Your task is to return all of the entries below exactly, leaving out each picture.

** Records for the task follows **

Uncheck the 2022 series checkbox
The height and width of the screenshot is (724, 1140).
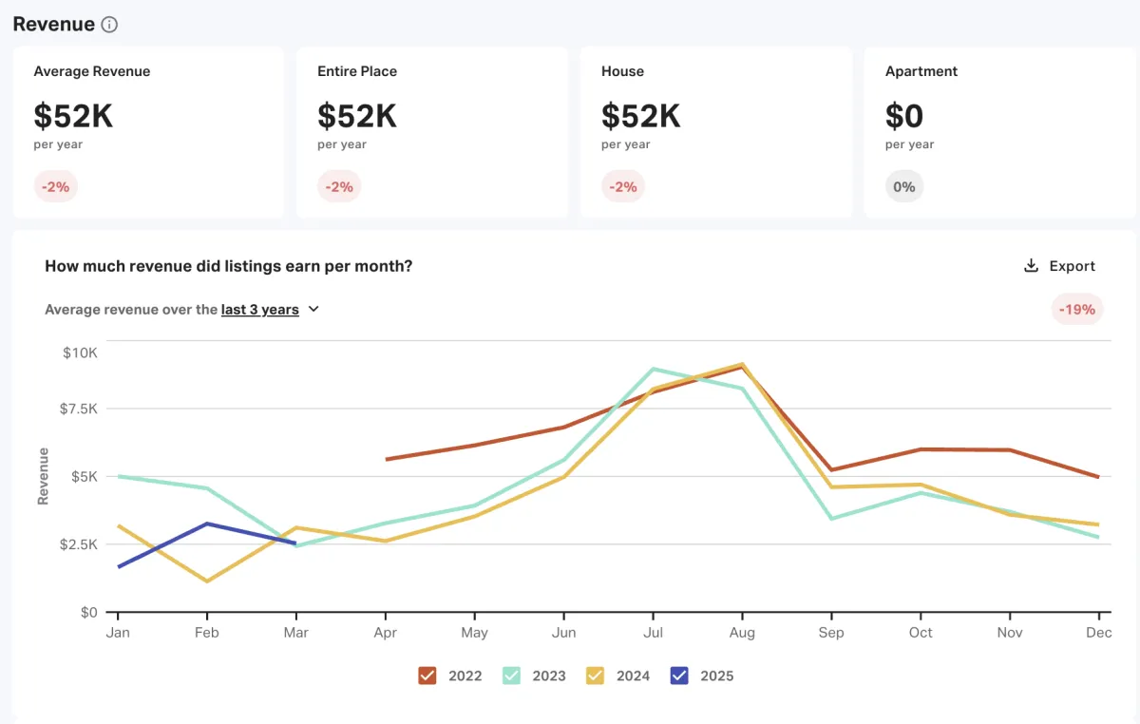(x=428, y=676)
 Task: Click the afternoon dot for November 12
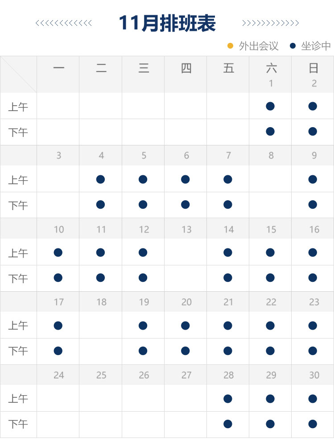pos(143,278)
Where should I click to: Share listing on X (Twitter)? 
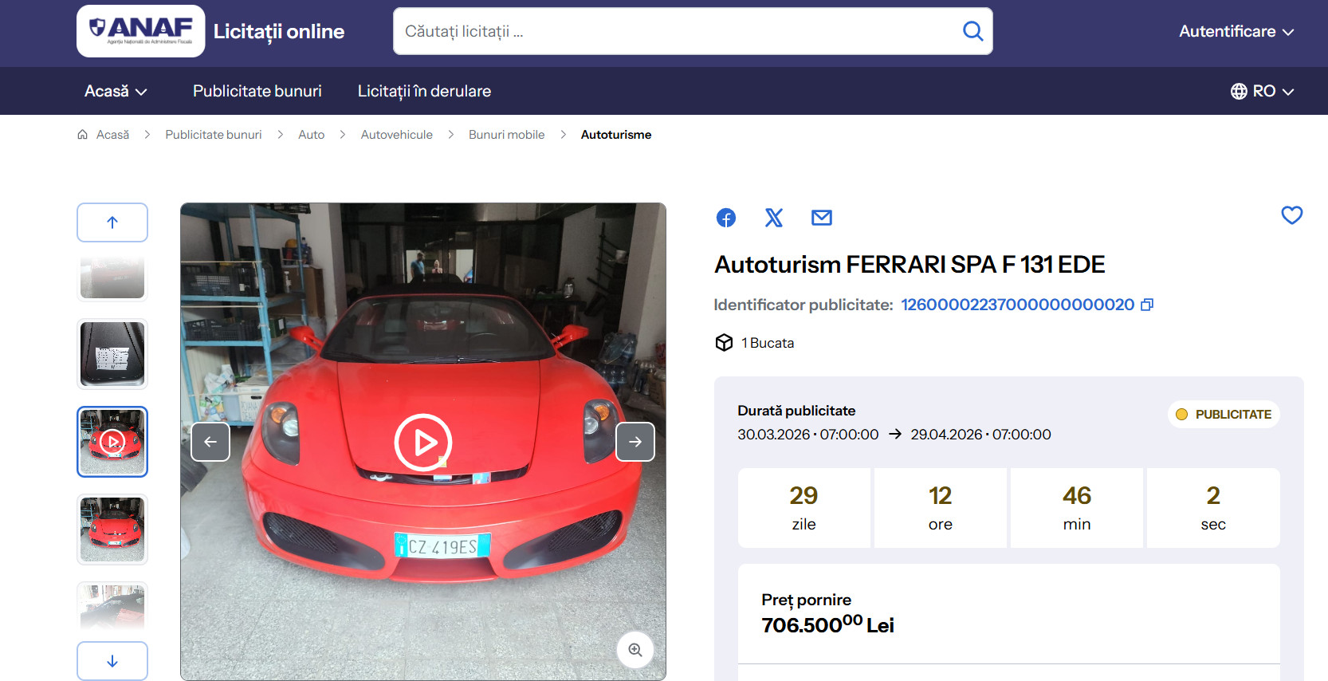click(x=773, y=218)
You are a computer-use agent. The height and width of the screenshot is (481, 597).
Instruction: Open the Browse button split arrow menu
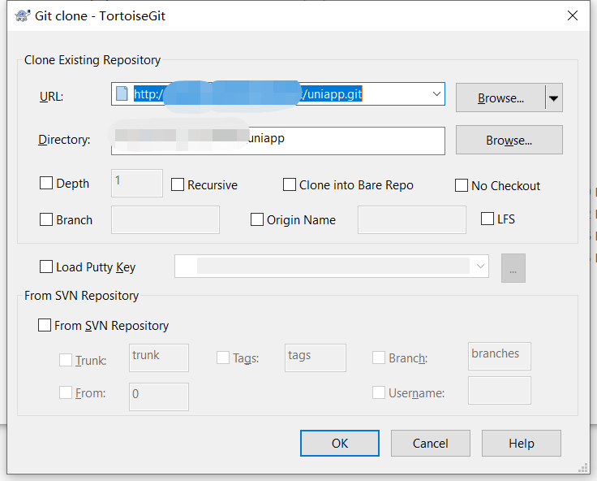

** End of Records for the task **

— Solution to the exercise —
Uncheck the 2022 series checkbox
The height and width of the screenshot is (724, 1140).
(x=428, y=676)
 Task: Click the afternoon dot for November 12
pos(143,278)
Where should I click to: Share listing on X (Twitter)? 
click(x=773, y=218)
You are a computer-use agent. The height and width of the screenshot is (481, 597).
Instruction: Open the Browse button split arrow menu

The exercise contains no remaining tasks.